2) Chess only has a single moment of random chance, that being who goes first. Every other moment is purely coming from player choices. While there are TTRPG that has limited randomizing, they are in the minority in the extreme. Random elements can and do lend themselves to exciting moments. But they can also lead to boring, frustrating ones. Part of this is encounter design, but all GMs should be prepared to make alterations when situations call for them.
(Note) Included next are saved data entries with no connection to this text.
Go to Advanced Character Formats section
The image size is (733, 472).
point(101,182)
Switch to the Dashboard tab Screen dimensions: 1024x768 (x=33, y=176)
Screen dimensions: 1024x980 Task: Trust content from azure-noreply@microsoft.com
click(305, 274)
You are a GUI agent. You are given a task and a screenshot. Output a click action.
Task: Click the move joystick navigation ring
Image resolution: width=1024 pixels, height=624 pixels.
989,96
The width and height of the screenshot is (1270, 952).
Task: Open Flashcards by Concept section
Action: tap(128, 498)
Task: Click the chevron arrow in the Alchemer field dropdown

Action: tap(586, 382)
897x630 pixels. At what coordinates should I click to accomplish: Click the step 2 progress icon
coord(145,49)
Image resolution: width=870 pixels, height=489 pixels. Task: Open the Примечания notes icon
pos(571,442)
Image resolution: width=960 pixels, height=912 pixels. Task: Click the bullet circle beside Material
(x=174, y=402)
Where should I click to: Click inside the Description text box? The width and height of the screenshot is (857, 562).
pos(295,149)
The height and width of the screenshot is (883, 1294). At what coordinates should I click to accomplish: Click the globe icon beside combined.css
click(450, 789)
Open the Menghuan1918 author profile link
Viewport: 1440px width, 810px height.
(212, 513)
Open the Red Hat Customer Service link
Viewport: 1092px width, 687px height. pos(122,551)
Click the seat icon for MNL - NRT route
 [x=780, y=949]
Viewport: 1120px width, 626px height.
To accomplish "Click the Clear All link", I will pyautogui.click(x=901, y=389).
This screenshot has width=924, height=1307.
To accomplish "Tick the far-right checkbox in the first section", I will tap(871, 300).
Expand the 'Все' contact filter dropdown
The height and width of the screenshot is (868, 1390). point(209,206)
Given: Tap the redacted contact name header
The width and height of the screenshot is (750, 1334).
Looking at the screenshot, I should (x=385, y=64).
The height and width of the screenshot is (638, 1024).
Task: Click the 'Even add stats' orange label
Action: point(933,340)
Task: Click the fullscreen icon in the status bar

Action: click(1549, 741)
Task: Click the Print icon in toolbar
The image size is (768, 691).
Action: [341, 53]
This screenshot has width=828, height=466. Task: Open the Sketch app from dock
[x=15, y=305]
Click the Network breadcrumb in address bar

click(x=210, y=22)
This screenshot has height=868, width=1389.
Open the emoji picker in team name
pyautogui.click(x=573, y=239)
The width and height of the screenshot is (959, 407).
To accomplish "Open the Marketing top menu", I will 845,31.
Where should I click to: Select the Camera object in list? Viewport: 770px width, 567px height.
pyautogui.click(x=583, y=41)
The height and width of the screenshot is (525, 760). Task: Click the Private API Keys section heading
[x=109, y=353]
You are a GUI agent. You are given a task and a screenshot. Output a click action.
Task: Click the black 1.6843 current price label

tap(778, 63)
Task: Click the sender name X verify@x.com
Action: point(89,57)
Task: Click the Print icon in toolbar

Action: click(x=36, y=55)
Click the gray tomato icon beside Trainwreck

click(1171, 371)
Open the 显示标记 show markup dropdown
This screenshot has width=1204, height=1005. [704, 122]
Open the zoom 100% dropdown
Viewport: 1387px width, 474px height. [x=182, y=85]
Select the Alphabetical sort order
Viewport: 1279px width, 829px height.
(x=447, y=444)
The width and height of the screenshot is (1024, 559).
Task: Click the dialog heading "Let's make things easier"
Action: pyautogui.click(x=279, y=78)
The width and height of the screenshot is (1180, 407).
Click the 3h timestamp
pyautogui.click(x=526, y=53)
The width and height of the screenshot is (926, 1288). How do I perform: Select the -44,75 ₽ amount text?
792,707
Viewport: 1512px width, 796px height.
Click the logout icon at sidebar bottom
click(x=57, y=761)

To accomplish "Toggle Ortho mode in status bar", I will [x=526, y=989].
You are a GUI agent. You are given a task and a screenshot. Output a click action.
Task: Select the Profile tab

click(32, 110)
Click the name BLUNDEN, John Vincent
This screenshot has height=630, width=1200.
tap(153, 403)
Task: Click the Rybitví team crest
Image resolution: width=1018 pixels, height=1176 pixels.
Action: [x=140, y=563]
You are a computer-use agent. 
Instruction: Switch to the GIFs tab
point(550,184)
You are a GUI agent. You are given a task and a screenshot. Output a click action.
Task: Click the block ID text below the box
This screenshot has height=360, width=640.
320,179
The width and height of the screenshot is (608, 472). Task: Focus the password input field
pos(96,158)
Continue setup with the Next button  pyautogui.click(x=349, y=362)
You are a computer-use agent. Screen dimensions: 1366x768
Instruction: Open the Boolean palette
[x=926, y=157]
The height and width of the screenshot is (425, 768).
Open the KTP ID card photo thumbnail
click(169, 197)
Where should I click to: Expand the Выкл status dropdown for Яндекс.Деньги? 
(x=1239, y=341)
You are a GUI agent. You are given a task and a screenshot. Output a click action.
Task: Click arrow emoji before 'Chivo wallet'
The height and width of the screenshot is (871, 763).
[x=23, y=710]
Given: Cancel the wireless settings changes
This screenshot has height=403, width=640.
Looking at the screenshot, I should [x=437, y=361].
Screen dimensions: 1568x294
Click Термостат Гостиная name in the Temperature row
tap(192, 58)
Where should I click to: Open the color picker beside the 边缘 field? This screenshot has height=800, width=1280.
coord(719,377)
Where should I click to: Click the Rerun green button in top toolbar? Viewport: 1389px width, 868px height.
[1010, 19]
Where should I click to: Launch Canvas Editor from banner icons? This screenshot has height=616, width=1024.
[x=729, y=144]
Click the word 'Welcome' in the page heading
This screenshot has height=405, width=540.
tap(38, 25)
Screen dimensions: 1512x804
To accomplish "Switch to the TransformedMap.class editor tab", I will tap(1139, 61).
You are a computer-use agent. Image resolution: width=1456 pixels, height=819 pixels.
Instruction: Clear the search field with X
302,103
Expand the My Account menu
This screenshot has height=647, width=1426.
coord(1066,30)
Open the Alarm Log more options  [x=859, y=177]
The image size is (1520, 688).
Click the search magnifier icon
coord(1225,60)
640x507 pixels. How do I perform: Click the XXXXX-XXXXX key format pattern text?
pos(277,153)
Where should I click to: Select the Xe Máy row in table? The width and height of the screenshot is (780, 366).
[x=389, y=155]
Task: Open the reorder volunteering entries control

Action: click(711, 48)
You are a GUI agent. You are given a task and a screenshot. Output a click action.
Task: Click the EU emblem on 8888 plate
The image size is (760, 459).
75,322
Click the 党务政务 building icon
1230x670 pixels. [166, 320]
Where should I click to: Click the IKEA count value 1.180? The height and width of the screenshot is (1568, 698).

Likewise, this doesn't seem to be a strong objection, and in fact I find it to be a very spurious one. Returning to my point that the GM is omnipotent and has unlimited resources and power, one of the ways the GM limits his power over the game is by preparing "myth" for the game that he then as an act of discipline adheres to. The GM limits himself to only those resources he declared a priori exist. But the other way the GM limits his power over the game is as an act of discipline he submits himself to the outcome of the dice. If he's not actually going to do this, then what is the point of rolling the dice but illusion? Why do you feel the need to pretend by rolling the dice if you don't care what the result is and you are only going to validate the dice if they give you the result that you want?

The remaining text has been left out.